DIA DE XAMÃ

todo gente sabe o quanto a ciência moderna deve para a alquimia, o quanto a química deve para as plantas e quanto o cérebro humano é condicionado. não quero fazer apologia de nenhum aditivo químico para a expansão da consciência mas, participar de um ritual xamânico, sempre foi um desejo meu.

aguardei o acesso restrito ao círculo mágico, queria ir ao xingu já que de um xamã apache estava muito longe. fui convidado, fui. nenhuma taba à vista mas a porteira de uma chácara um recanto de terra cercado de serras que dão em claraval - que já é minas no estado de são Paulo. Éramos quatro, um primo com seu filho (se não faz mal pra uma criança não vai prejudicar ninguém) e sua sobrinha que tinha tantas reservas quanto eu, minto, bem menos. Trazer a alma vestida todos trazemos, nascemos nus mas logo são fraldas, mijões e toucas. No salão cada um de nós esperava uma coisa diferente e a mesma, uma viagem pessoal e intransferível nos meandros do inconsciente. eu, que sou ambicioso quando se diz de espiritualidade e ao mesmo tempo crítico demais, temia não voltar da jornada, pra tudo tem sua hora.

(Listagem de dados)
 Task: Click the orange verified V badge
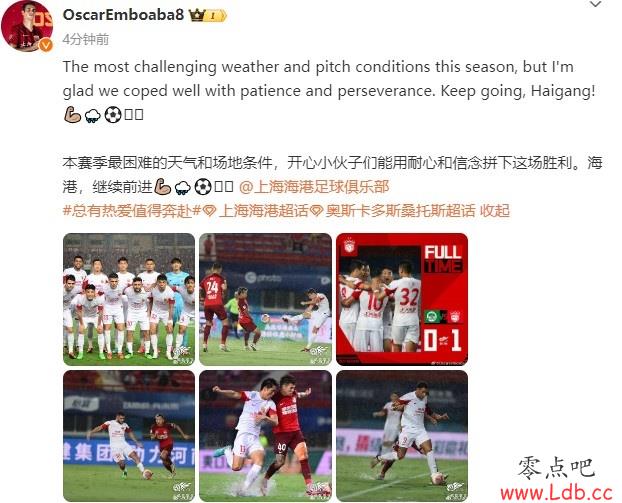tap(46, 45)
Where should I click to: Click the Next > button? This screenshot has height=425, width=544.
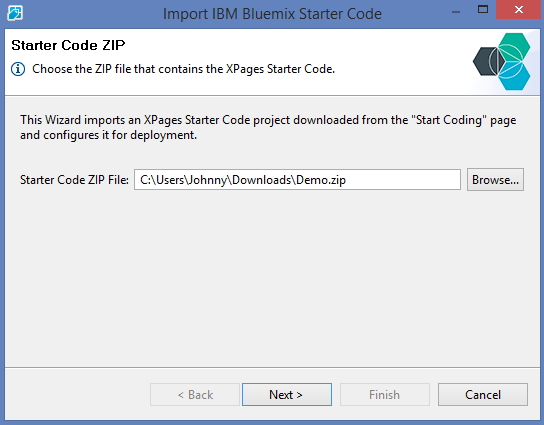point(287,394)
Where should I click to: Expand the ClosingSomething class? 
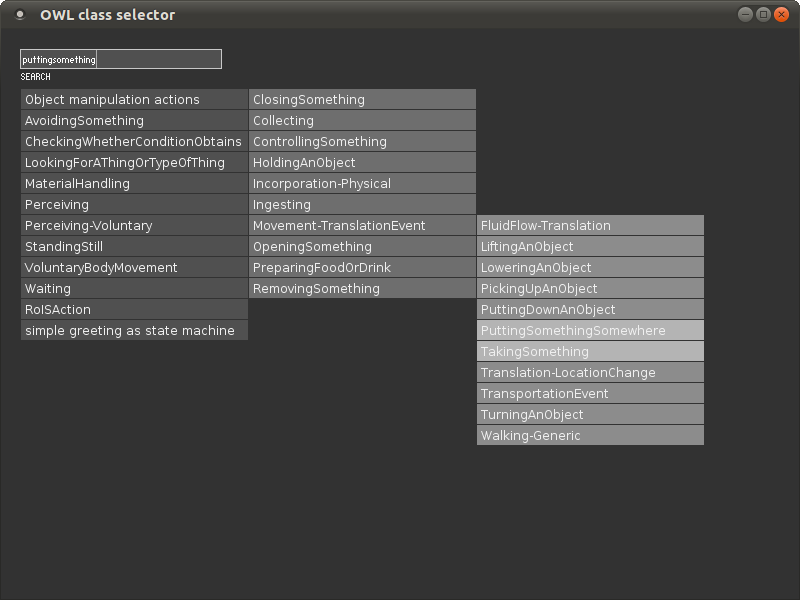[362, 99]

* Desafio
Liste todos os nomes de lugares que aparecem no trecho sobre o ritual xamânico. As entradas não têm papel algum nesta atividade.

* Resposta
xingu, claraval, minas, são Paulo